All that discussion leads to the next question...
Why is there a spec that intentionally creates invalid ethernet frames?
I'm not sure that I agree... I don't see how the IEEE 802.3 series, or RFC 894 create invalid frames. Host implementations or host misconfigurations create invalid frames. To understand whether your implementation is following the spec, we need a lot more evidence...
This diagram is at least prima facie evidence that your MTUs are mismatched inside a broadcast domain...

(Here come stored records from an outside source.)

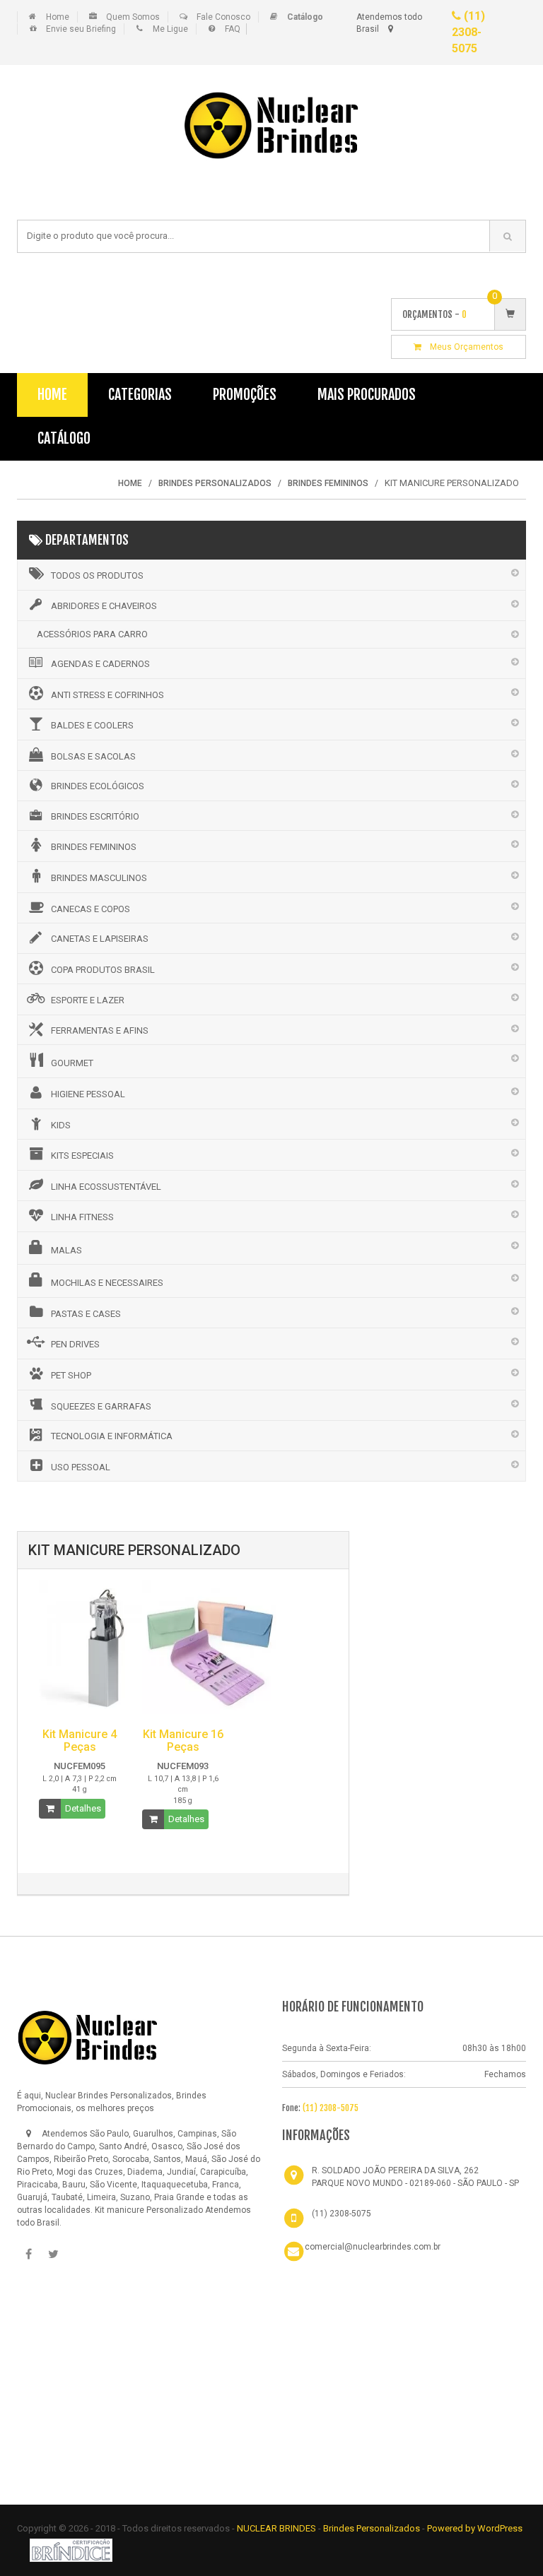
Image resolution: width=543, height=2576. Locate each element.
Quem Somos (133, 17)
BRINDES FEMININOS (93, 846)
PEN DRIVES (75, 1344)
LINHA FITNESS (82, 1217)
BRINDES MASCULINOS (99, 878)
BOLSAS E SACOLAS (93, 756)
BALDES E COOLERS (92, 725)
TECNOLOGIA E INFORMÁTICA (112, 1436)
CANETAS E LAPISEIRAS (99, 938)
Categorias (140, 394)
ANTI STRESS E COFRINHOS (107, 695)
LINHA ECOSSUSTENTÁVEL (106, 1186)
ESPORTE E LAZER (87, 1000)
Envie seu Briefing (81, 29)
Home (57, 17)
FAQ (232, 29)
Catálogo (63, 438)
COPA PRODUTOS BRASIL (103, 969)
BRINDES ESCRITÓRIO (95, 816)
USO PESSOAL (80, 1467)
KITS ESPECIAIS (82, 1155)
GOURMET (72, 1063)
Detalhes (83, 1808)
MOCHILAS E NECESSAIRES (107, 1282)
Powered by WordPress (474, 2528)
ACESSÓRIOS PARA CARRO (92, 634)
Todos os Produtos (97, 575)
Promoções (244, 394)
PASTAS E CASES (86, 1313)
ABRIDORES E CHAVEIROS (104, 606)
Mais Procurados (366, 394)
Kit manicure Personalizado (149, 2210)
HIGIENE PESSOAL (88, 1094)
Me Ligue (170, 29)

+------------------+ +----------------+ +------------------+
| Realtek PCIe GBe | | NetGear 10/100 | | Realtek 10/100 |
| (on-board) | | Switch | | (on-board) |
| | +----------------+ | |
| Windows 7 | ^ ^ | |
| | | | | |
| 192.168.1.98/24 |-----------+ +------------| 192.168.1.10/24 |
| MTU = 1504 bytes | | MTU = 1500 bytes |
+------------------+ +------------------+
How should an 802.3-compliant implementation respond to MTU mismatches?
What was it they [the writers of 'the spec'] expected people to do with devices that generate these too large packets?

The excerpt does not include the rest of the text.